TASK TO COMPLETE: Scan the records that follow, and whenever a line has the word "column", copy it.

%%

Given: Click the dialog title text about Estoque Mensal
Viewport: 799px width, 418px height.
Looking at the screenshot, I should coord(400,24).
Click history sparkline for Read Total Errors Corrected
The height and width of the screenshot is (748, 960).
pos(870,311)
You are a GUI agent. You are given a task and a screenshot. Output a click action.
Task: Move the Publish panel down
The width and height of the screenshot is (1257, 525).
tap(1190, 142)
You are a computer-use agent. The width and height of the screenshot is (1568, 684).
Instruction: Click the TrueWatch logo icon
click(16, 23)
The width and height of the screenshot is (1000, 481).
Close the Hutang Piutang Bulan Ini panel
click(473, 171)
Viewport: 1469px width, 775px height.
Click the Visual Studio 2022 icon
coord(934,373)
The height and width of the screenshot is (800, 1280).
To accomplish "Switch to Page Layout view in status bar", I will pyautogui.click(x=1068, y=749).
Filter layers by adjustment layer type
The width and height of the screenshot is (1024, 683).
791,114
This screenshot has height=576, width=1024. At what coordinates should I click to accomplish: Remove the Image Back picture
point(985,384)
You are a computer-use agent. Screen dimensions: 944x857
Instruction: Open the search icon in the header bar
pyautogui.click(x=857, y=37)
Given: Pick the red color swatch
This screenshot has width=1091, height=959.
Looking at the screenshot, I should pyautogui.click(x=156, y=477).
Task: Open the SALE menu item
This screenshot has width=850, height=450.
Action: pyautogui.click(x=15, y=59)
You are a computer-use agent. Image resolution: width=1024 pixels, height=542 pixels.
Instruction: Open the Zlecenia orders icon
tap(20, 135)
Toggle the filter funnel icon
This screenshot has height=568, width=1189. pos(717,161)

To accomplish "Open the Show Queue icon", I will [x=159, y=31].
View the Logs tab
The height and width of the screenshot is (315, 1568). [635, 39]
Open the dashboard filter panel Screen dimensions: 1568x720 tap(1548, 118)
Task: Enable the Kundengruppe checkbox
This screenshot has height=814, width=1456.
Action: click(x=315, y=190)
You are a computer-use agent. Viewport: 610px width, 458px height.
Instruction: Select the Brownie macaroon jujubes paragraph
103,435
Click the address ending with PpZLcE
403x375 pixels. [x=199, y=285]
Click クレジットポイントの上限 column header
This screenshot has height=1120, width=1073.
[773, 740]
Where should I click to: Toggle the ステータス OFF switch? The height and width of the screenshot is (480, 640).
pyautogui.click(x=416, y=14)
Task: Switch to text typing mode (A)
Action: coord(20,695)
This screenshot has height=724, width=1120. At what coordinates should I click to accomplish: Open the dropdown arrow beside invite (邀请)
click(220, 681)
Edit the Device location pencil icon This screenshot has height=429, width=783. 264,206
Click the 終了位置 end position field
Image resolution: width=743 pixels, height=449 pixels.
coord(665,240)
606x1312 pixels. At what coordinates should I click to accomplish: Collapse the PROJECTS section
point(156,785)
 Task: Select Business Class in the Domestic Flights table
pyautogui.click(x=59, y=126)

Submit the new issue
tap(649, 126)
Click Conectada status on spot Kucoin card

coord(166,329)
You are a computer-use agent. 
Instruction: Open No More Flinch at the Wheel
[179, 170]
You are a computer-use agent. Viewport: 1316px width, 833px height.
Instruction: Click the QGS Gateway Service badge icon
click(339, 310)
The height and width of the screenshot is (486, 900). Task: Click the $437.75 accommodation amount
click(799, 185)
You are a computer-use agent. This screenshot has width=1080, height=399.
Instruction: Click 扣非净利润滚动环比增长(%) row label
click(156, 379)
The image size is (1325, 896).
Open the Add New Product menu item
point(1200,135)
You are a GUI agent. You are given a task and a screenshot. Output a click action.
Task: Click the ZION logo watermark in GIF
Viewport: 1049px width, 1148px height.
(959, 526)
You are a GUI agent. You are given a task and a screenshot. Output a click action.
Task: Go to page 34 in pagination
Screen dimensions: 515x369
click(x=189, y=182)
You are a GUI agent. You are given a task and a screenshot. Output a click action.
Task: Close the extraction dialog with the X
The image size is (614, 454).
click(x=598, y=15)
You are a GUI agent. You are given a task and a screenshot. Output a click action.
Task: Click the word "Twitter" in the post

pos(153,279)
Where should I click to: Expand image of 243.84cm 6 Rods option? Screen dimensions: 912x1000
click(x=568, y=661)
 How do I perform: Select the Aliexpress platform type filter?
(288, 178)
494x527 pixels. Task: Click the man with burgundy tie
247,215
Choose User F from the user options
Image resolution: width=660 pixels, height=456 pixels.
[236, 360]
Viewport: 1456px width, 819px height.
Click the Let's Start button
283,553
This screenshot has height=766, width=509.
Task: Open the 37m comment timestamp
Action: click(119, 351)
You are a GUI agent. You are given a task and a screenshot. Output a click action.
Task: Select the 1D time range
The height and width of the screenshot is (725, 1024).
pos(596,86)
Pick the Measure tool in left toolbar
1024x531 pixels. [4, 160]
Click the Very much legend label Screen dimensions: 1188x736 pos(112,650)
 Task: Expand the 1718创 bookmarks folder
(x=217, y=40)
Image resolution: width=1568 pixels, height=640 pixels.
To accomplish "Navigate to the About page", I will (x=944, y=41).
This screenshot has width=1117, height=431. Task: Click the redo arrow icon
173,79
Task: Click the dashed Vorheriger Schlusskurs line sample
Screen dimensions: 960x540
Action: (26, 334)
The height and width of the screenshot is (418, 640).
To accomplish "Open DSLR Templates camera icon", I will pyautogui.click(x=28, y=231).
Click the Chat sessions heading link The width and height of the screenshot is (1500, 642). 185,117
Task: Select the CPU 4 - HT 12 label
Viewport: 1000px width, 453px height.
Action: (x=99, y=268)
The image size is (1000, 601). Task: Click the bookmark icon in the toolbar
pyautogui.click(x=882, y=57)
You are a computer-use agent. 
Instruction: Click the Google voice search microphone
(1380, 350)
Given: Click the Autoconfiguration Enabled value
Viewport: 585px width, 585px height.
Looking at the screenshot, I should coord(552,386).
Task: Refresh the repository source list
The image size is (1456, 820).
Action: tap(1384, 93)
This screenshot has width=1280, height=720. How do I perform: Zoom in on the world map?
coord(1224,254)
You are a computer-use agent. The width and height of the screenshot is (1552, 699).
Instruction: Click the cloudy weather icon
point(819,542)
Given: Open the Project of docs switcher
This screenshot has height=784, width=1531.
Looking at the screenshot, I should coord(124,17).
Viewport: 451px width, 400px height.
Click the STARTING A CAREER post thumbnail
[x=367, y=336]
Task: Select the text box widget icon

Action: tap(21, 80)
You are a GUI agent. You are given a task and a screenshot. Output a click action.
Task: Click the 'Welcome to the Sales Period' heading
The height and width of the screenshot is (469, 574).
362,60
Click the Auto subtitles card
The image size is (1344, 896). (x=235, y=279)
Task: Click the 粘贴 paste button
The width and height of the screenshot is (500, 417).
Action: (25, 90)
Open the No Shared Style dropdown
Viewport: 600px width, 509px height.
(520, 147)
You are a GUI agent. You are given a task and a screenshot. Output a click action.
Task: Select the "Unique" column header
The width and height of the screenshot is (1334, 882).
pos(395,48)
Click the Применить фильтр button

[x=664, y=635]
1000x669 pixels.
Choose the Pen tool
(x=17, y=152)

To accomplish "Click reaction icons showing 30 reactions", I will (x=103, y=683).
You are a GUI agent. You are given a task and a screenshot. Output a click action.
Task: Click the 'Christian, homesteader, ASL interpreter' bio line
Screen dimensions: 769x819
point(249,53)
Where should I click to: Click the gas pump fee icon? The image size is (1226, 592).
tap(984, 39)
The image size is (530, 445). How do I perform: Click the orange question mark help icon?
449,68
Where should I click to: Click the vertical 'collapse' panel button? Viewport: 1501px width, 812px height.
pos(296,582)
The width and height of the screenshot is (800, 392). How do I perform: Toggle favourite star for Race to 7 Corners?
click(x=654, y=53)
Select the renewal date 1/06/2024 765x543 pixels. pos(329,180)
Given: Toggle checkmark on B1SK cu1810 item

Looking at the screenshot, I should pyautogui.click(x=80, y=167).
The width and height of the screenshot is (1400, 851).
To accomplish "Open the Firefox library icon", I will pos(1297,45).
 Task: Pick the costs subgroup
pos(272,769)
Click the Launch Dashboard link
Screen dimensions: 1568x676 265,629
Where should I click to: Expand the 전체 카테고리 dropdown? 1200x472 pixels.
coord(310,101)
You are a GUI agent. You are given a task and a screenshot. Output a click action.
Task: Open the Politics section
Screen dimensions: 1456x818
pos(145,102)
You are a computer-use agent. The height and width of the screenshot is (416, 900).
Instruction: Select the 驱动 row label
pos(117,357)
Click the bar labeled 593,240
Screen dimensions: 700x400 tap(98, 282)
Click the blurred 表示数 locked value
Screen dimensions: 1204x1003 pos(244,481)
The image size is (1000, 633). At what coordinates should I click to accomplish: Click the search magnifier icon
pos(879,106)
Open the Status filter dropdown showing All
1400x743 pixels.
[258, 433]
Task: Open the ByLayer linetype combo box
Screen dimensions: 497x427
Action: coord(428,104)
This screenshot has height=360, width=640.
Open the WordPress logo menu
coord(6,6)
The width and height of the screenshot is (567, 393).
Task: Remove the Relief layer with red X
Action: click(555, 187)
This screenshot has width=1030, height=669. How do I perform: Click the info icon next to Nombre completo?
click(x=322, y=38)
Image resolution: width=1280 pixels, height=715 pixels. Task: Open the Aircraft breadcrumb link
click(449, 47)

%%

RESPONSE TO THE TASK:
Click クレジットポイントの上限 column header
Task: Select the "Unique" column header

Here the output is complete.